Depois da sessão da semana passada na Assembleia, o líder do governo no Parlamento, Gabriel Souza (MDB), disse que cogitava votar contrário à proposta, pois, ao prorrogar por apenas dois anos, Leite poderia colocar em risco o ingresso no RRF. Uma das exigências é não renunciar receitas. Por isso, as alíqoutas não poderiam baixar durante a vigência do regime. O deputado estadual Álvaro Boessio (MDB) acredita que a tendência, quanto à apreciação do ICMS, seja de que o partido libere os parlamentares para votar como quiserem. 
 

PDT estadual se reúne e reafirma que fará oposição à próxima gestão do Palácio Piratini

"O PDT, através da sua executiva estadual, em reunião ampliada com as bancadas de deputados estaduais e federais, decidiu por não ingressar na base de sustentação do futuro governo", diz a carta que o presidente estadual dos pedetistas, Pompeo de Mattos, enviou ao governador eleito, Eduardo Leite (PSDB) - respondendo ao convite do tucano para que o PDT participasse do seu governo.
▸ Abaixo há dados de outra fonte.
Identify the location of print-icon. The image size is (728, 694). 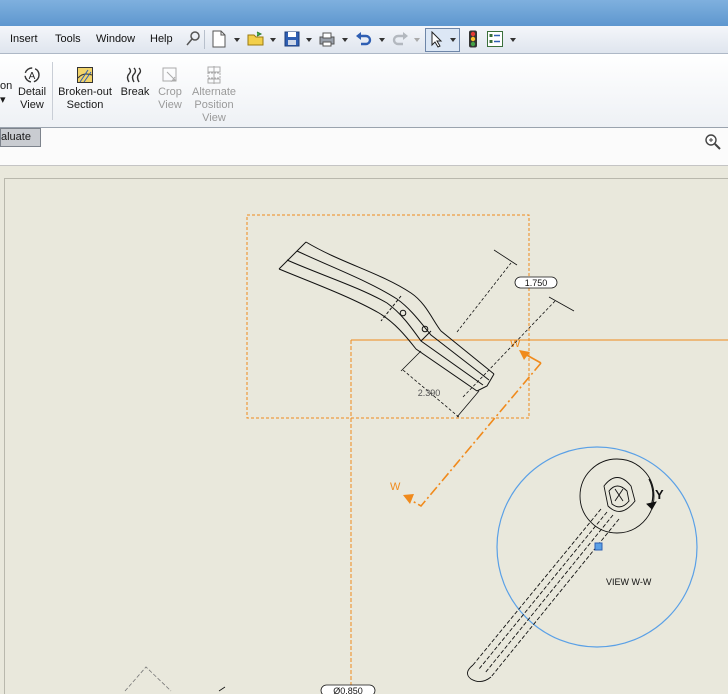
(327, 39).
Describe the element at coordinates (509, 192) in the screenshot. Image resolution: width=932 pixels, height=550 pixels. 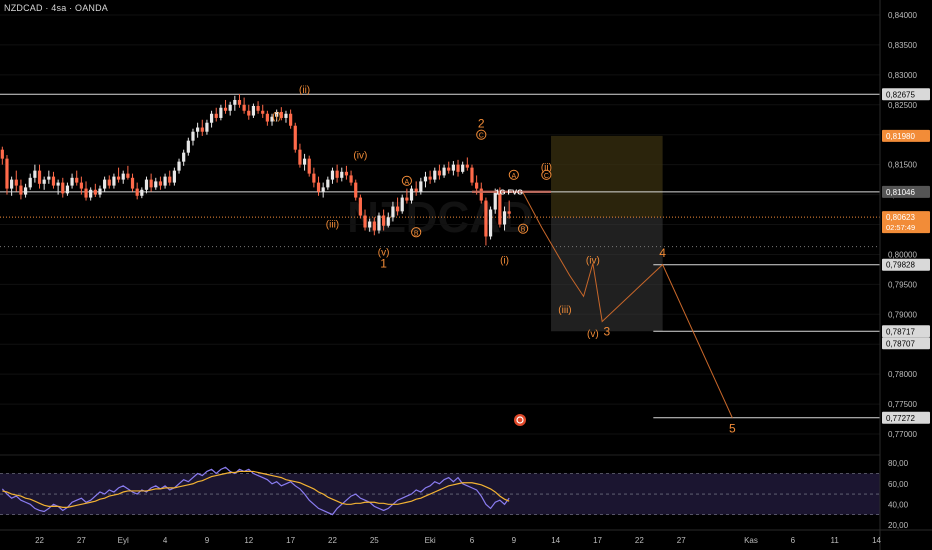
I see `fvg-label: 1G FVG` at that location.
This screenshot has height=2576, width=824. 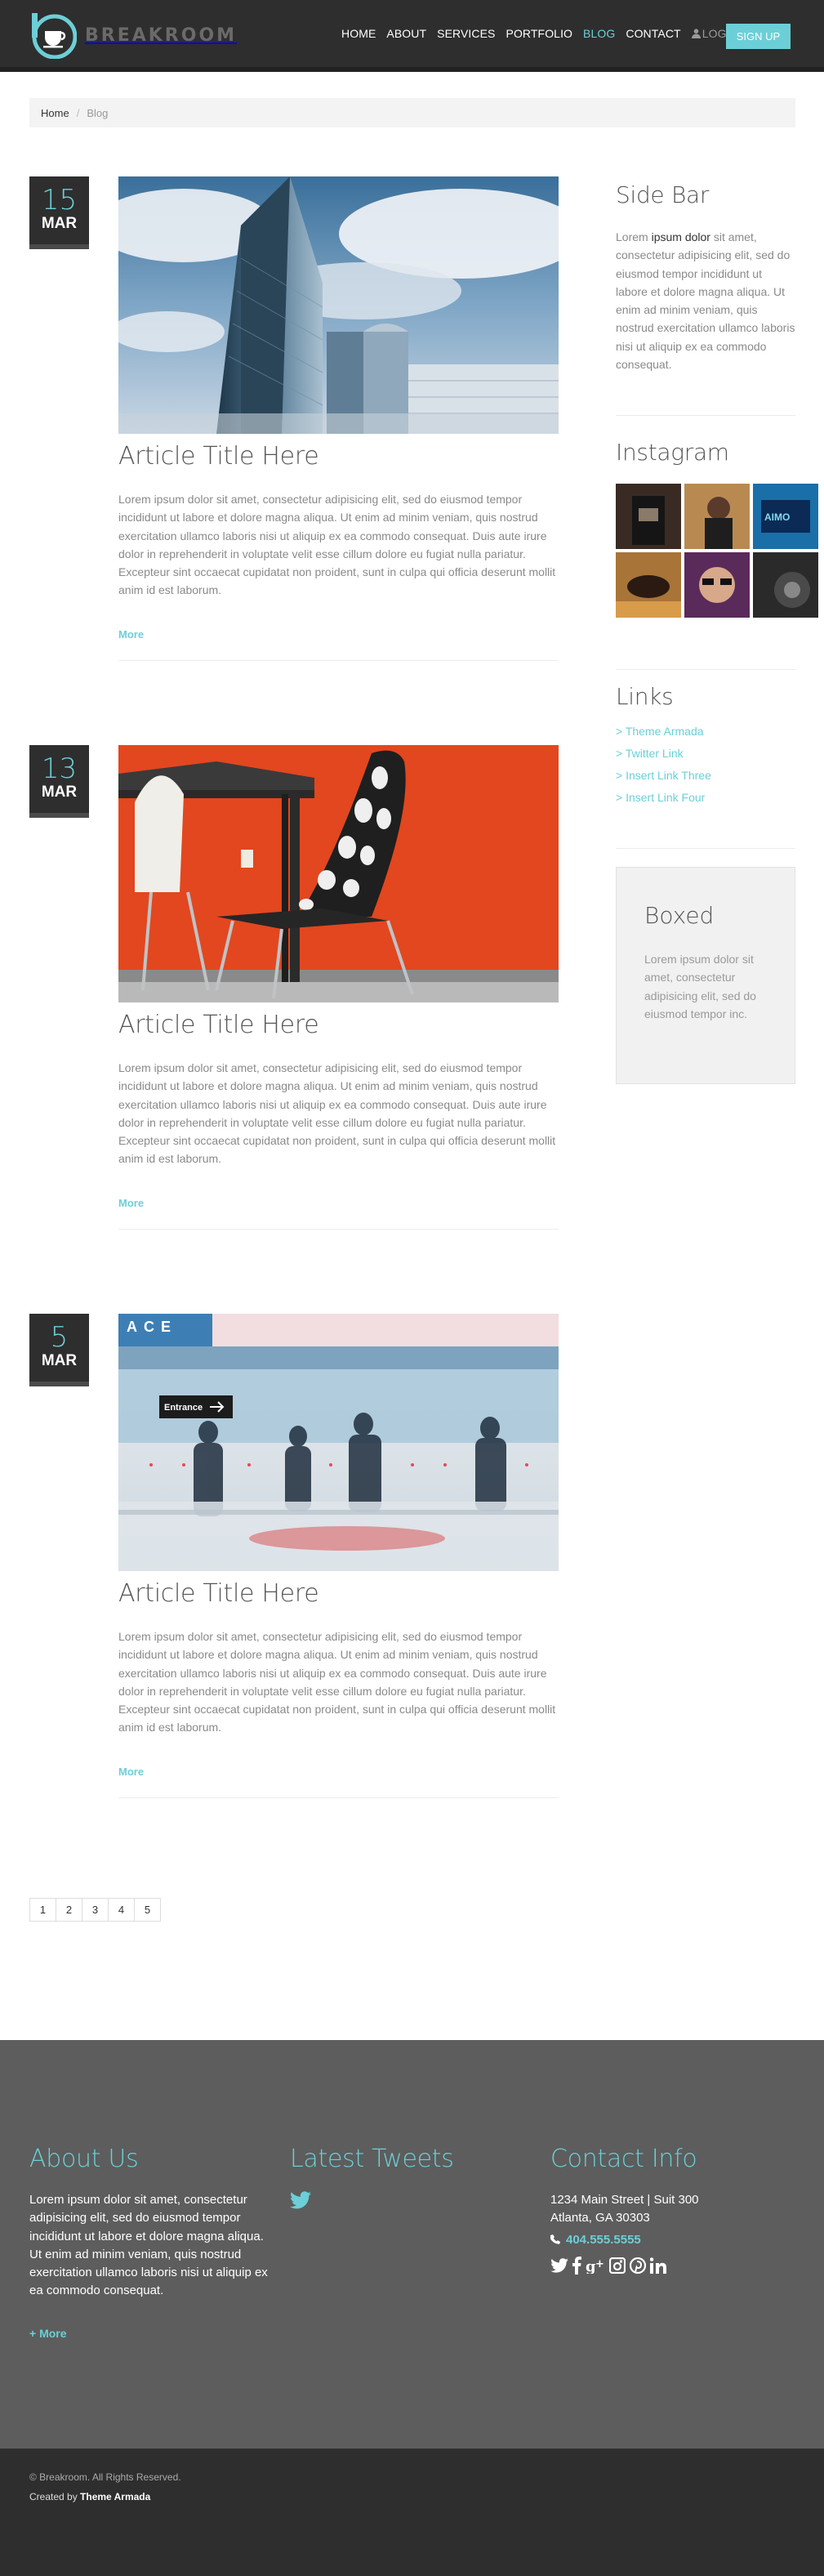 I want to click on sidebar-about-bold: ipsum dolor, so click(x=681, y=237).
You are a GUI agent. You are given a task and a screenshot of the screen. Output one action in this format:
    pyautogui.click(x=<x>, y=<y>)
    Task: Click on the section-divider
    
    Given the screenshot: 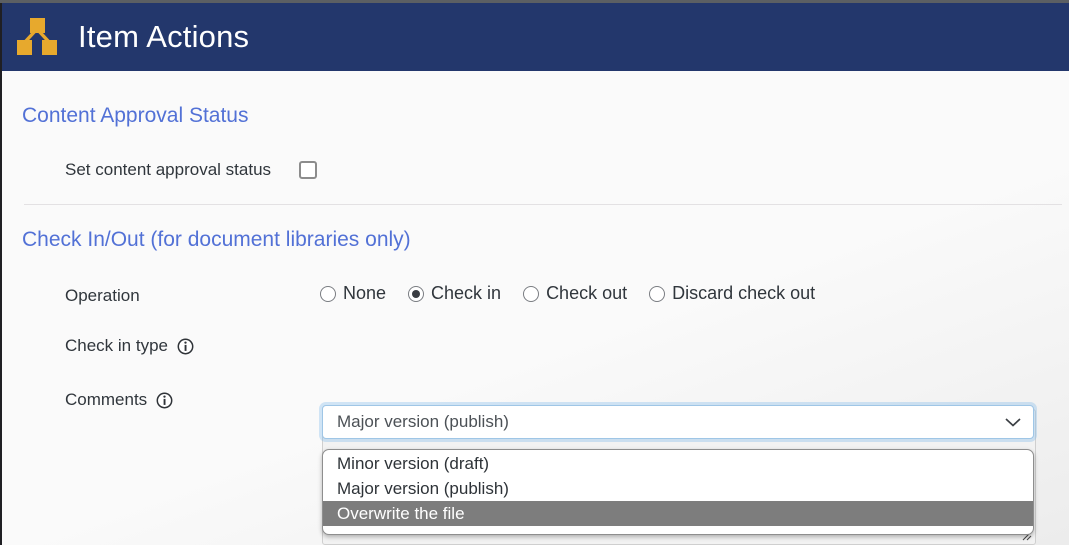 What is the action you would take?
    pyautogui.click(x=543, y=204)
    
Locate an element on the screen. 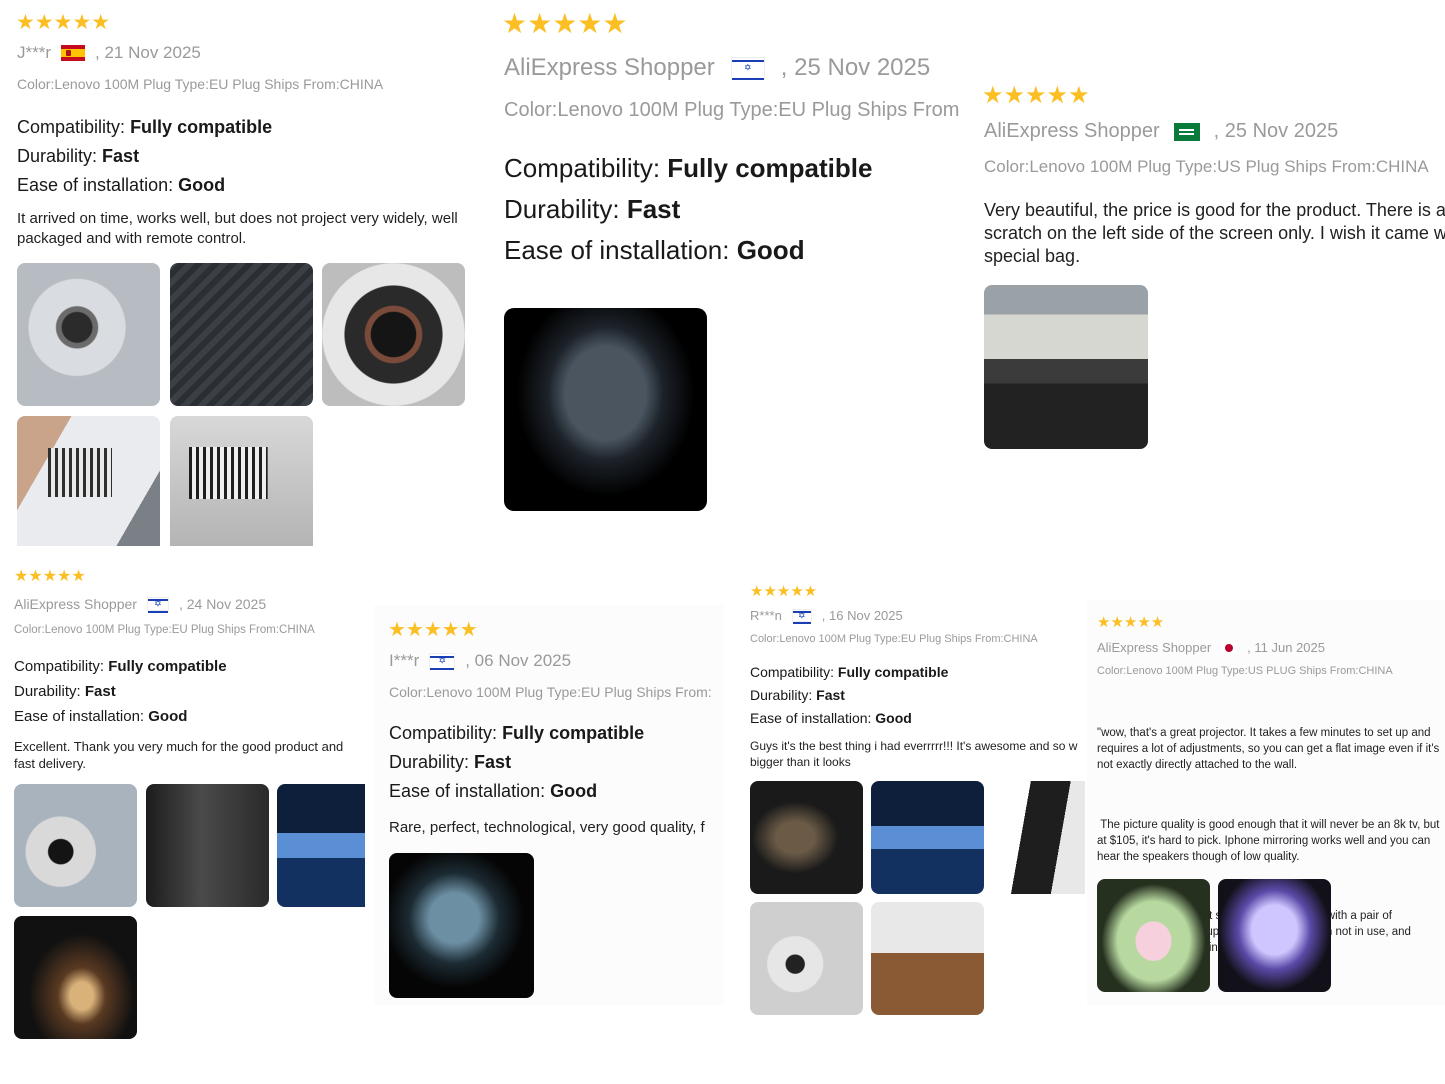 The height and width of the screenshot is (1084, 1445). review-date: , 21 Nov 2025 is located at coordinates (148, 52).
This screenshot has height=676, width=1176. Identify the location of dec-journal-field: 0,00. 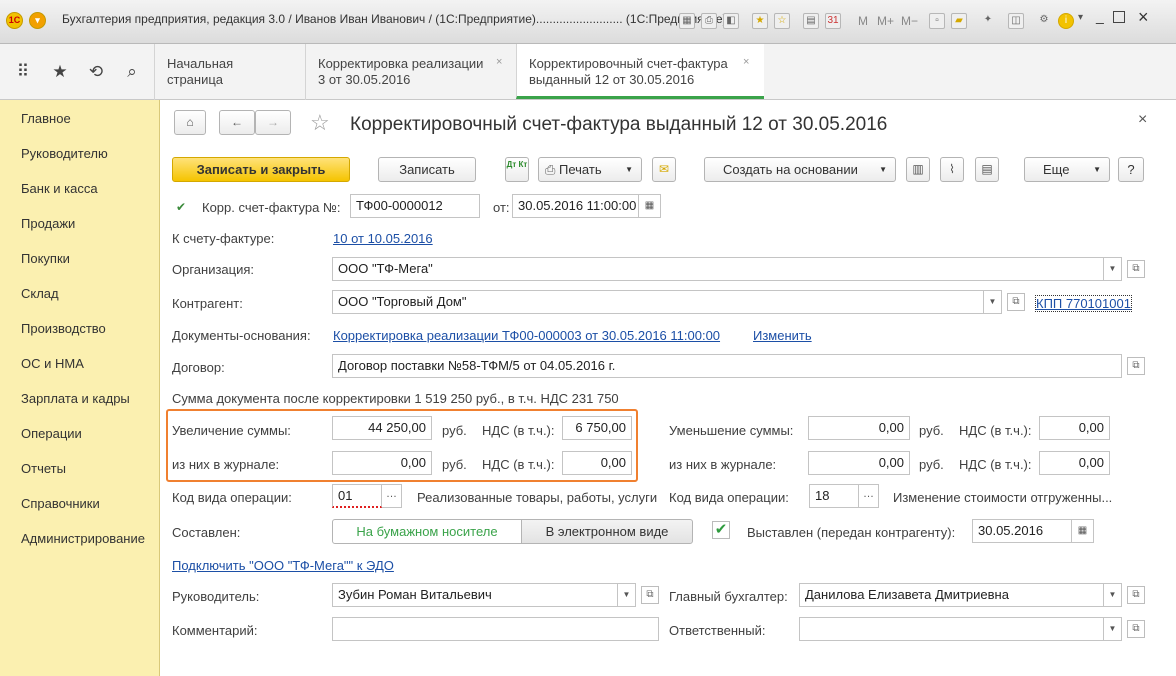
(859, 463).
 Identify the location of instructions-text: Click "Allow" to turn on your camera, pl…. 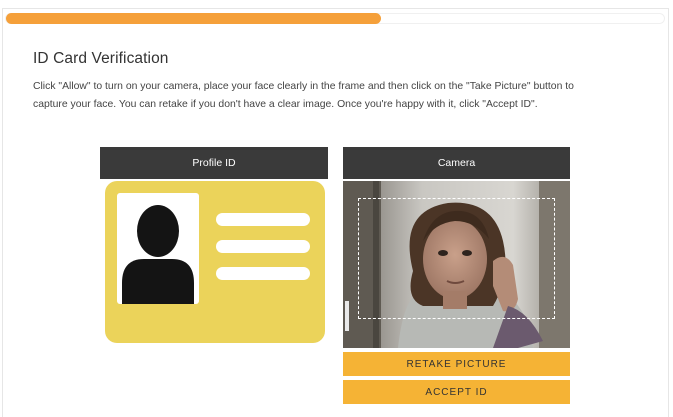
(339, 96).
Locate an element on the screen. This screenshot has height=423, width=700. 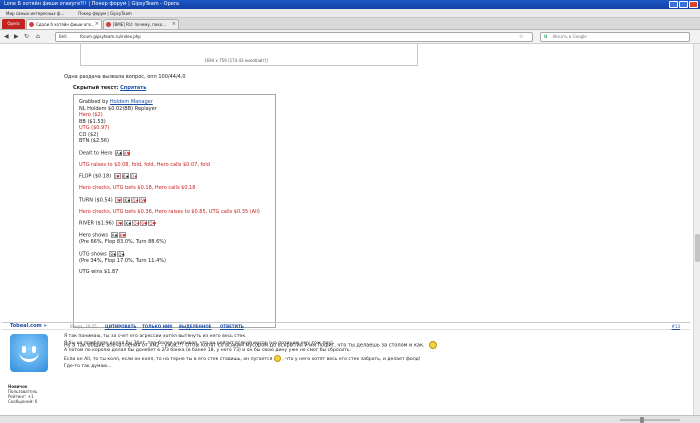
nick-only-button: ТОЛЬКО НИК is located at coordinates (158, 326).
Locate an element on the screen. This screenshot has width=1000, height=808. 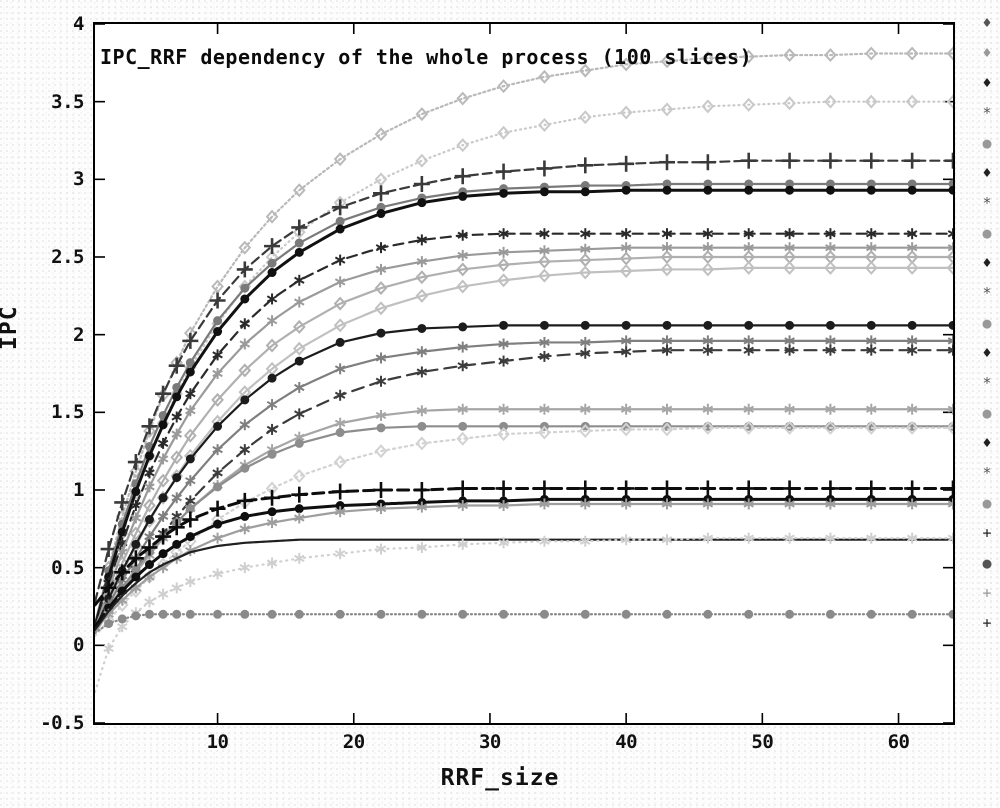
series-line is located at coordinates (524, 563).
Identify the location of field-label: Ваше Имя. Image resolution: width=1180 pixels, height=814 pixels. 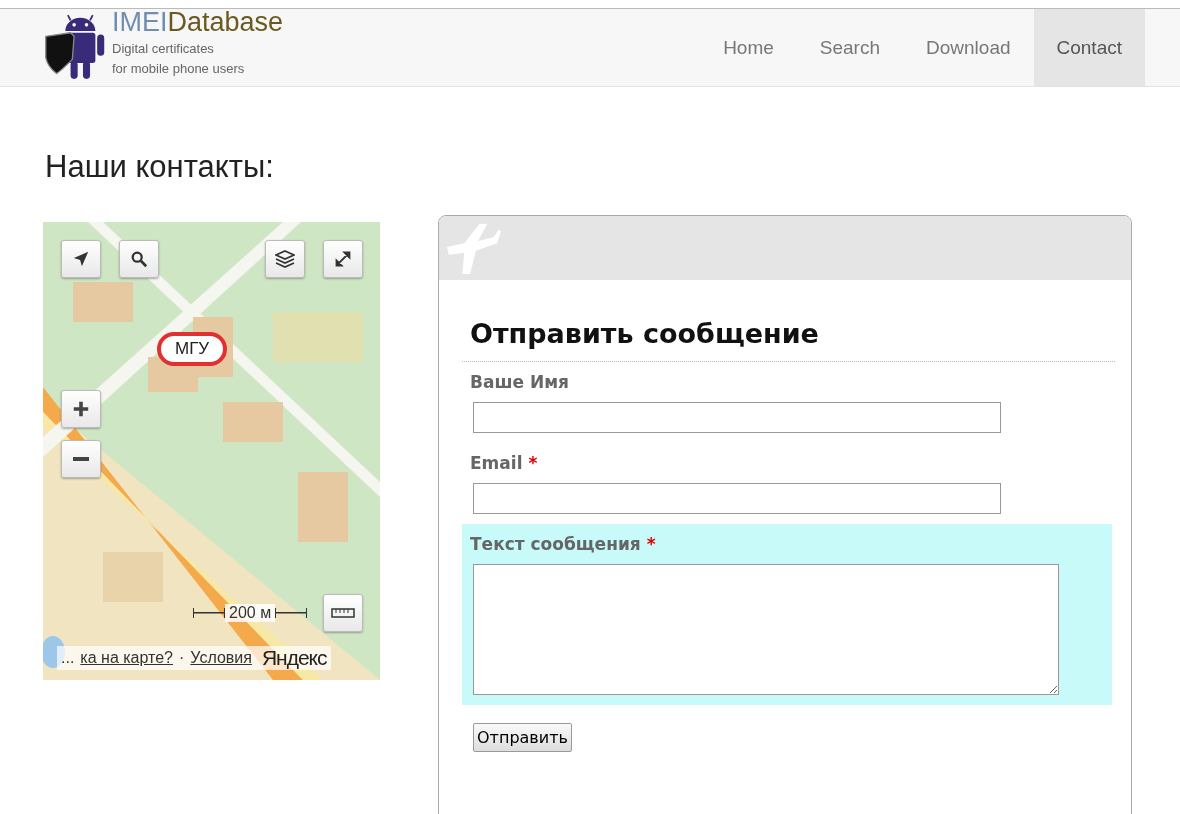
(520, 382).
Conforme o documento, formulado pelos pedetistas durante uma reunião nesta quinta-feira que durou cerca de três horas, o partido atuará como independente na Assembleia Legislativa, na próxima legislatura. Nesta eleição, o PDT elegeu apenas quatro parlamentares, metade dos oito que tem hoje. 

A decisão encerra as especulações em torno do nome de Jairo Jorge - candidato ao governo do Estado pelo PDT, no primeiro turno - para a Secretaria de Educação no governo de Leite. Segundo Pompeo, "o mais importante neste momento é o PDT manter sua unidade e ter optado por reafirmar a decisão do diretório estadual, que, ainda no segundo turno das eleições, decidiu ser oposição ao futuro governo".